Interface element records
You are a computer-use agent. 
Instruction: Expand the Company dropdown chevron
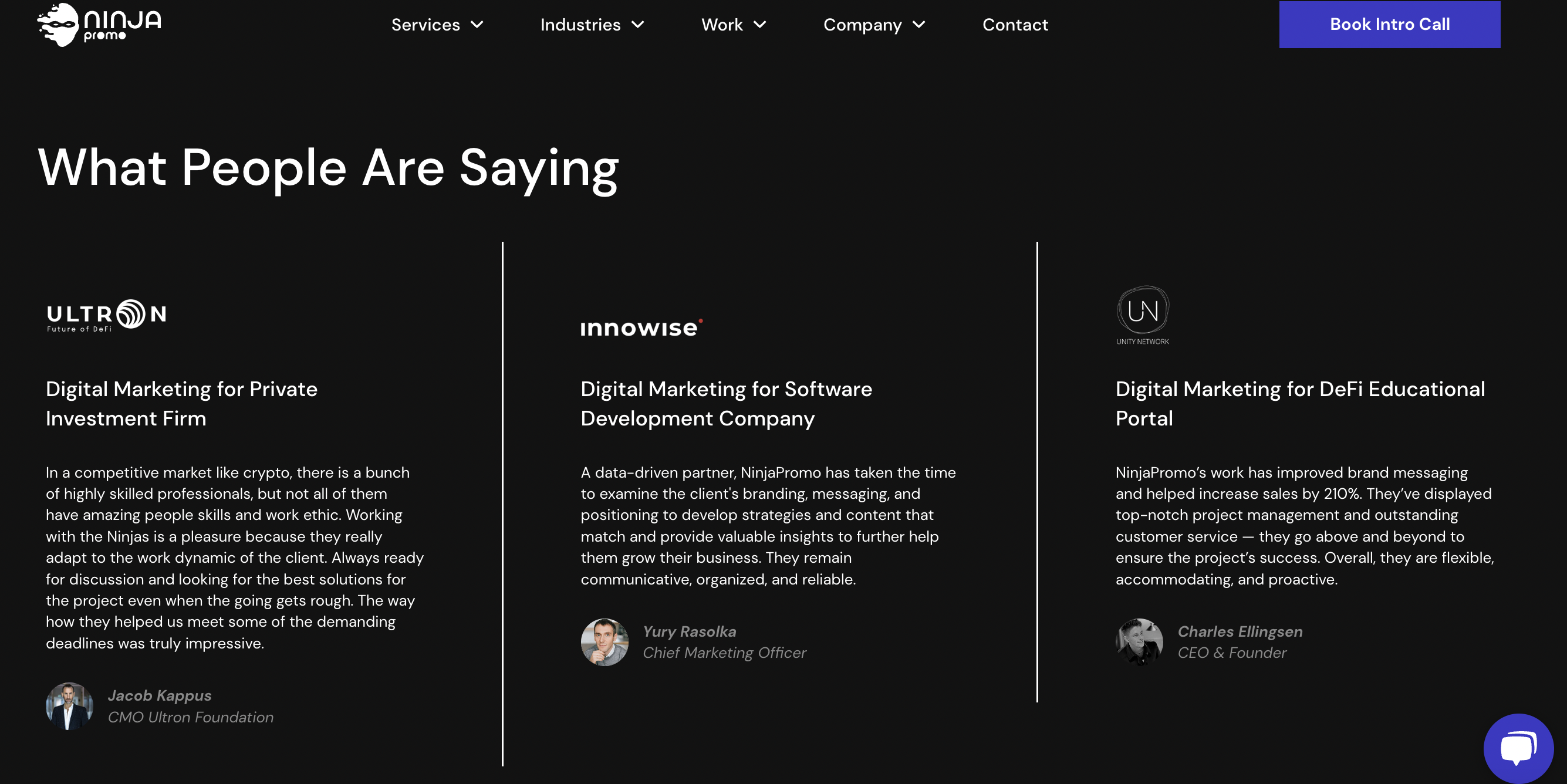(x=919, y=24)
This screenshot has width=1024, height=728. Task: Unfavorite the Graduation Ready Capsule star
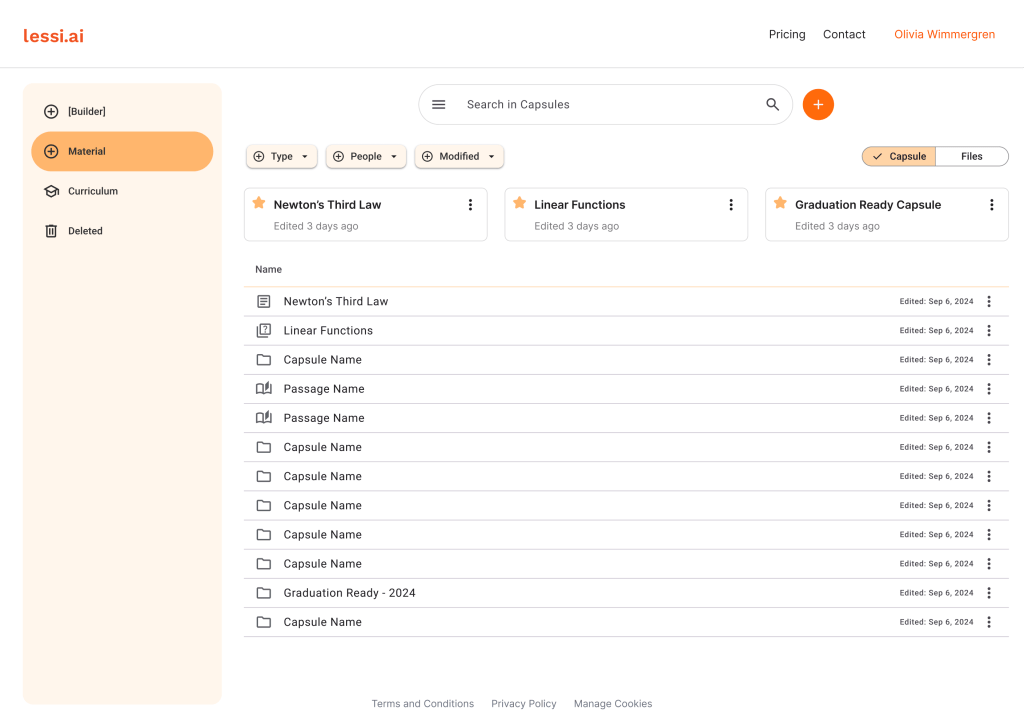pos(780,203)
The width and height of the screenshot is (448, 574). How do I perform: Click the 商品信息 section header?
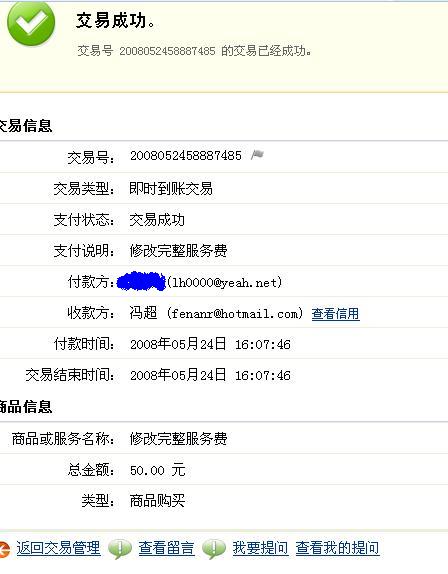(x=26, y=407)
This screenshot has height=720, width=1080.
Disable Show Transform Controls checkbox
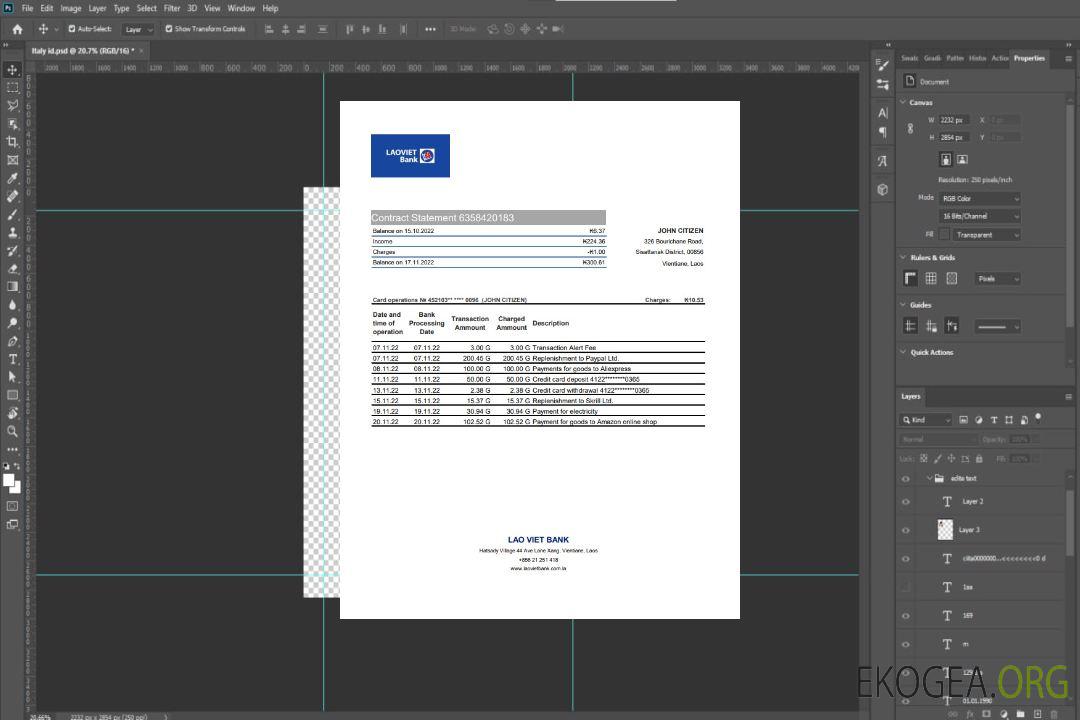tap(169, 29)
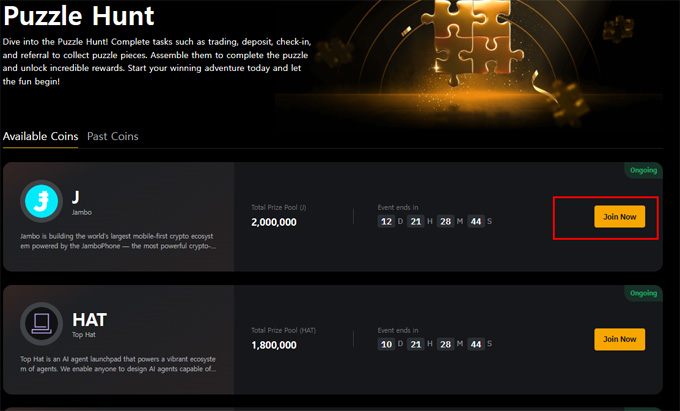Open the Jambo project description text
Viewport: 680px width, 411px height.
pos(118,239)
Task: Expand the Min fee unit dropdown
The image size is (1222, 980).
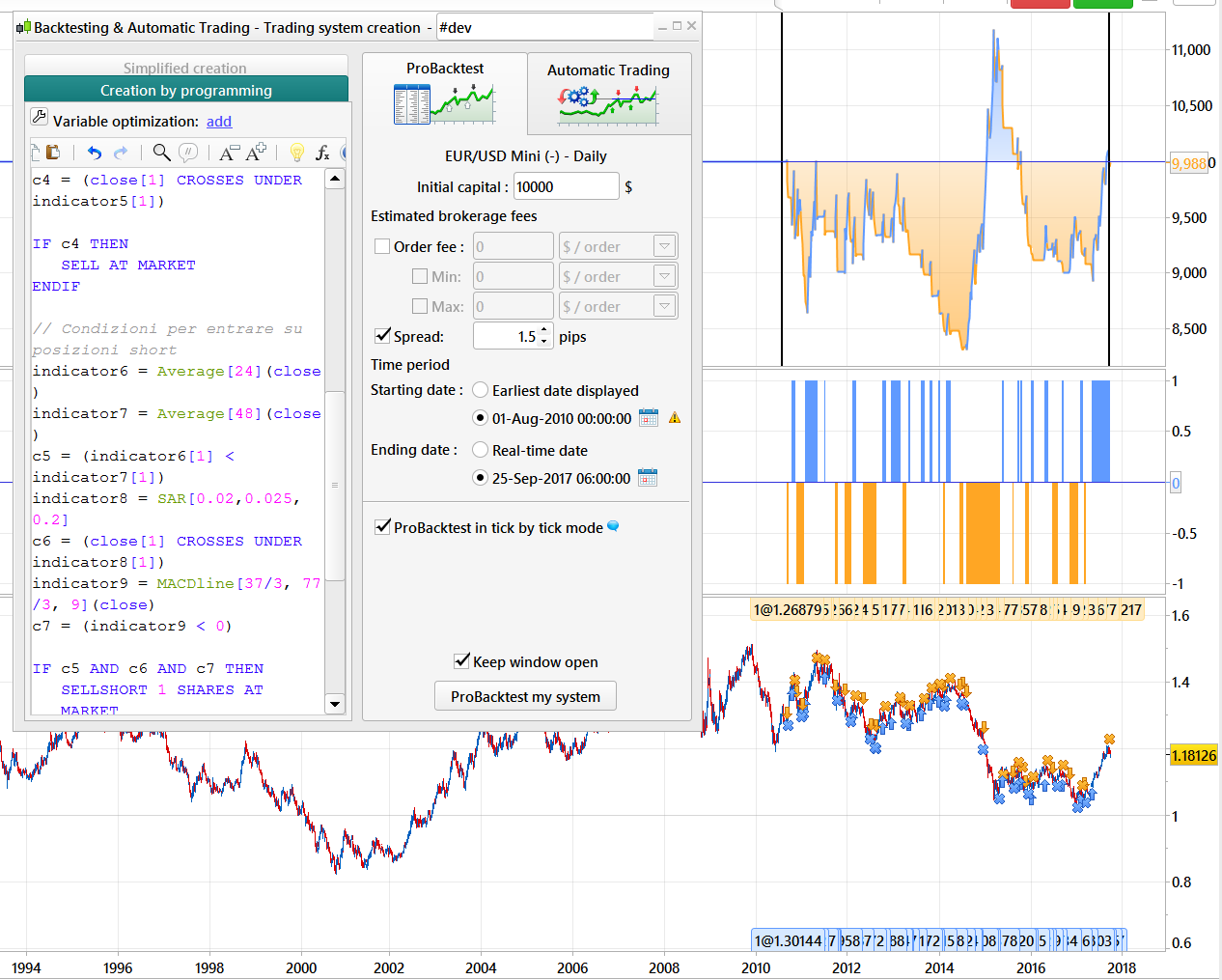Action: (665, 276)
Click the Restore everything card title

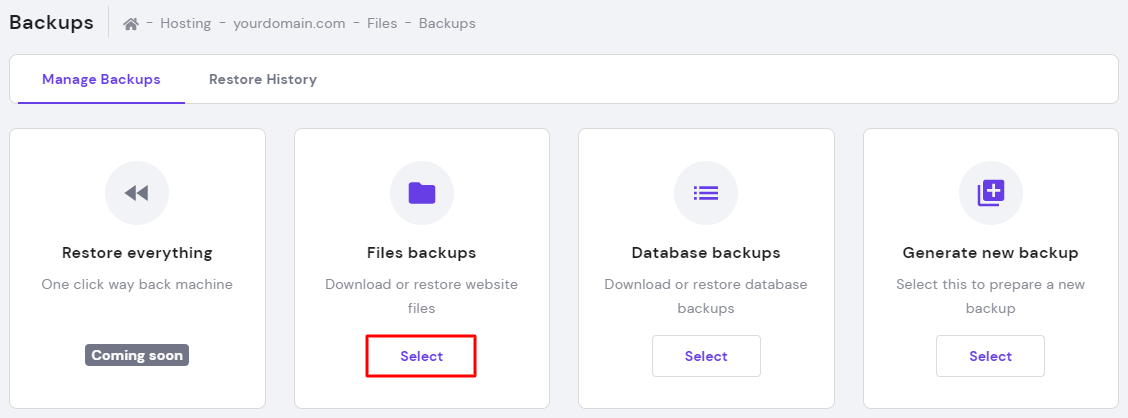coord(137,253)
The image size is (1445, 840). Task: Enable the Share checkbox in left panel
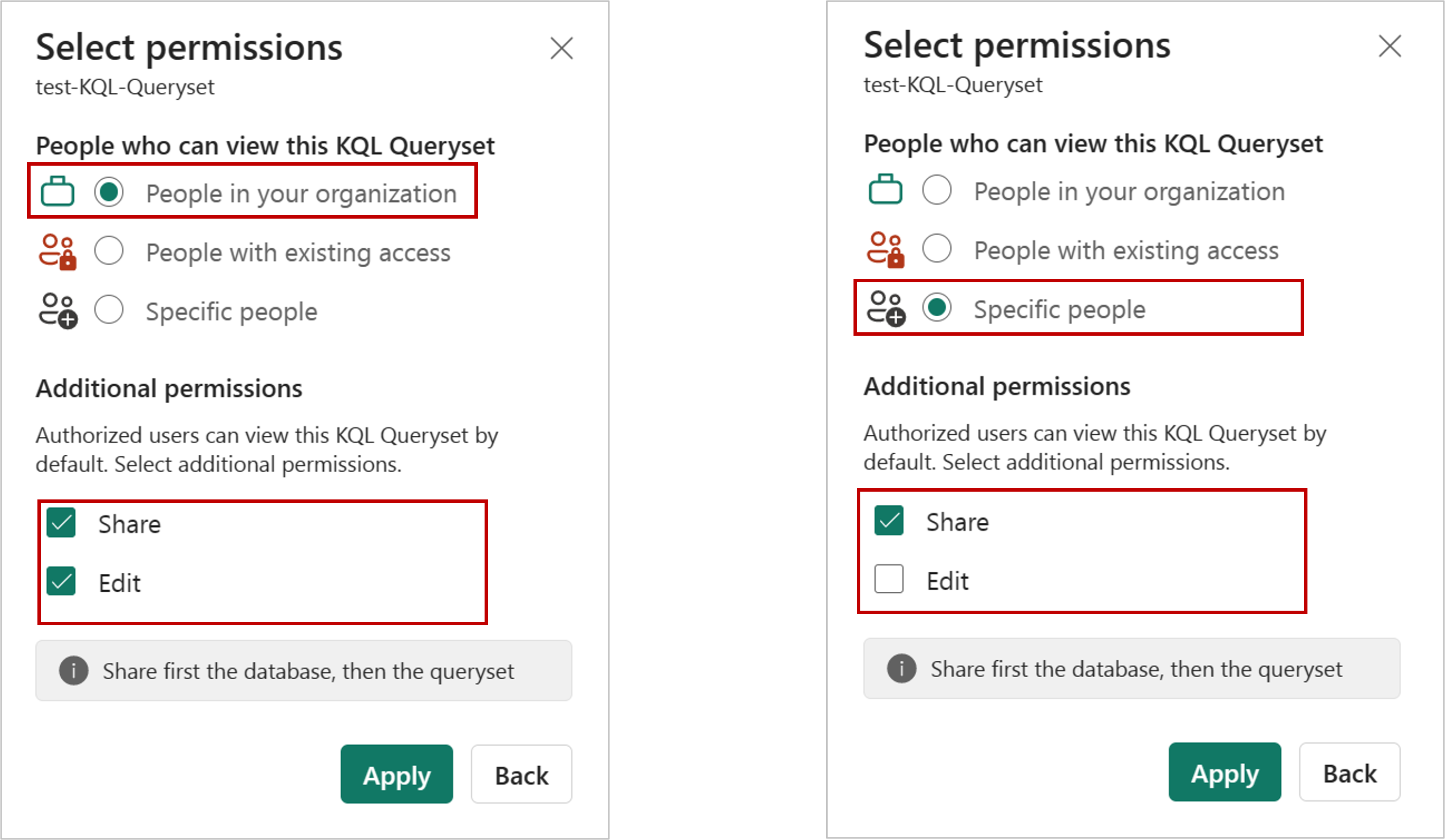(x=62, y=522)
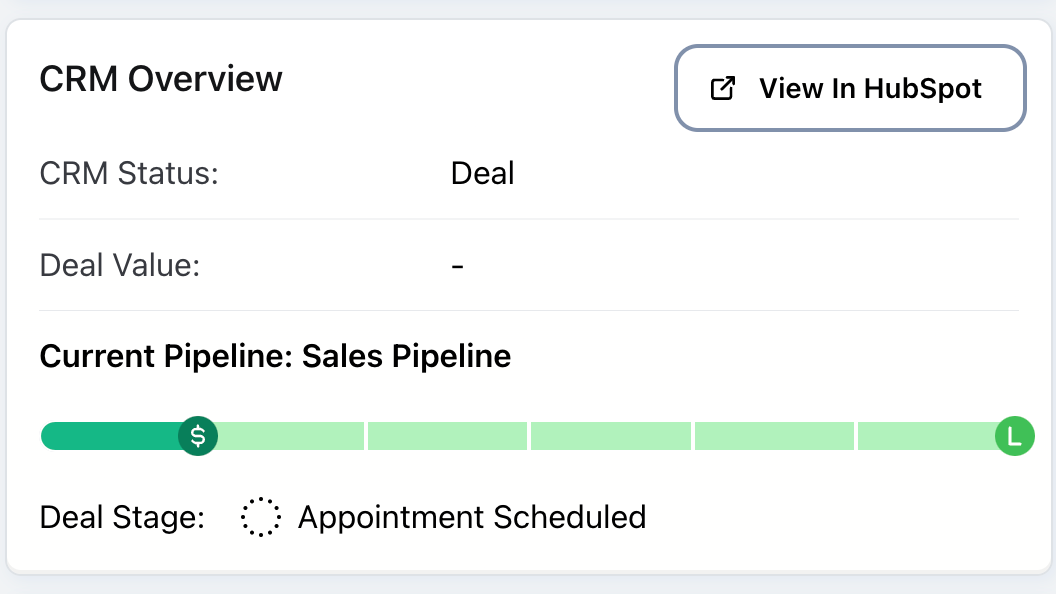Click the dollar sign marker on pipeline bar
The width and height of the screenshot is (1056, 594).
pos(198,436)
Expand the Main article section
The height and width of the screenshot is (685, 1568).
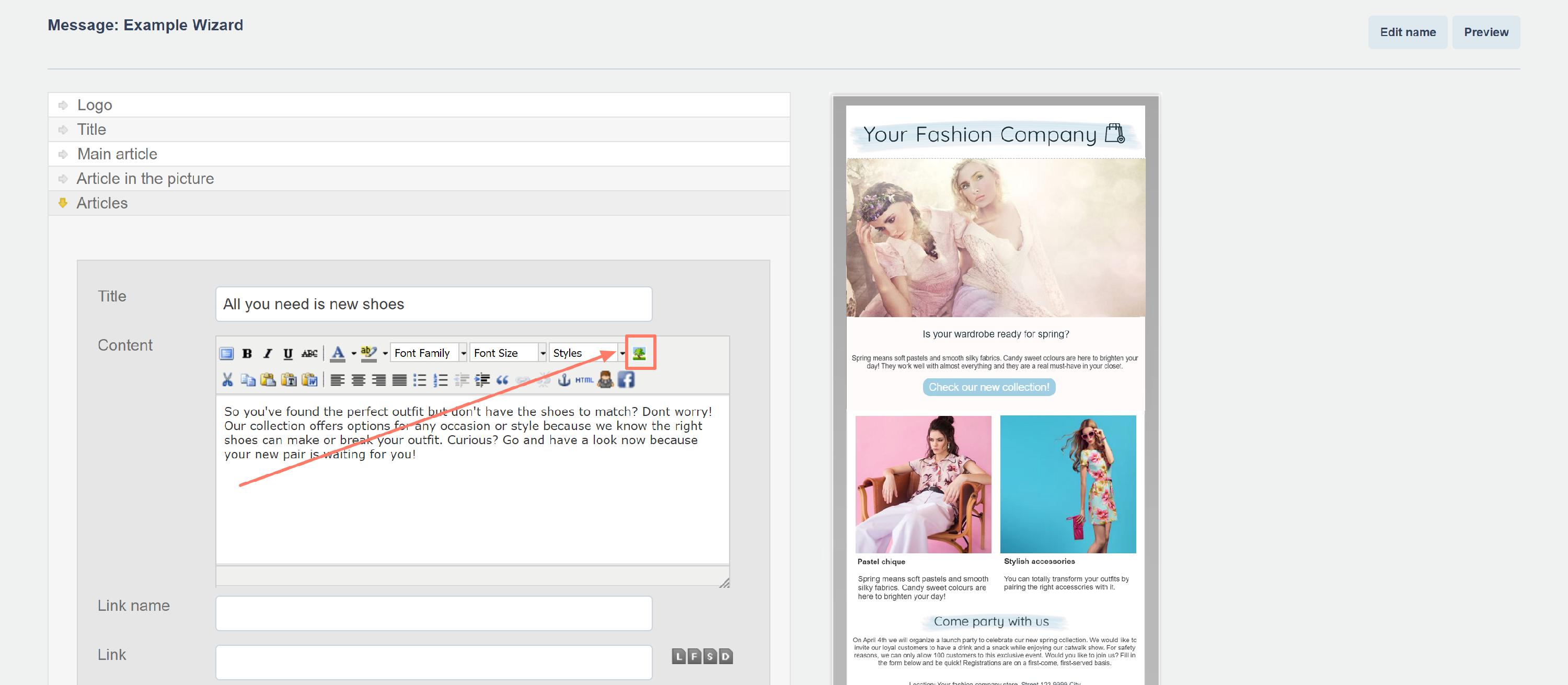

** The problem **
Report how many lines of the records above contain the string "dropdown", treating uppercase and lowercase as different. Give only the number.

** Full output **
2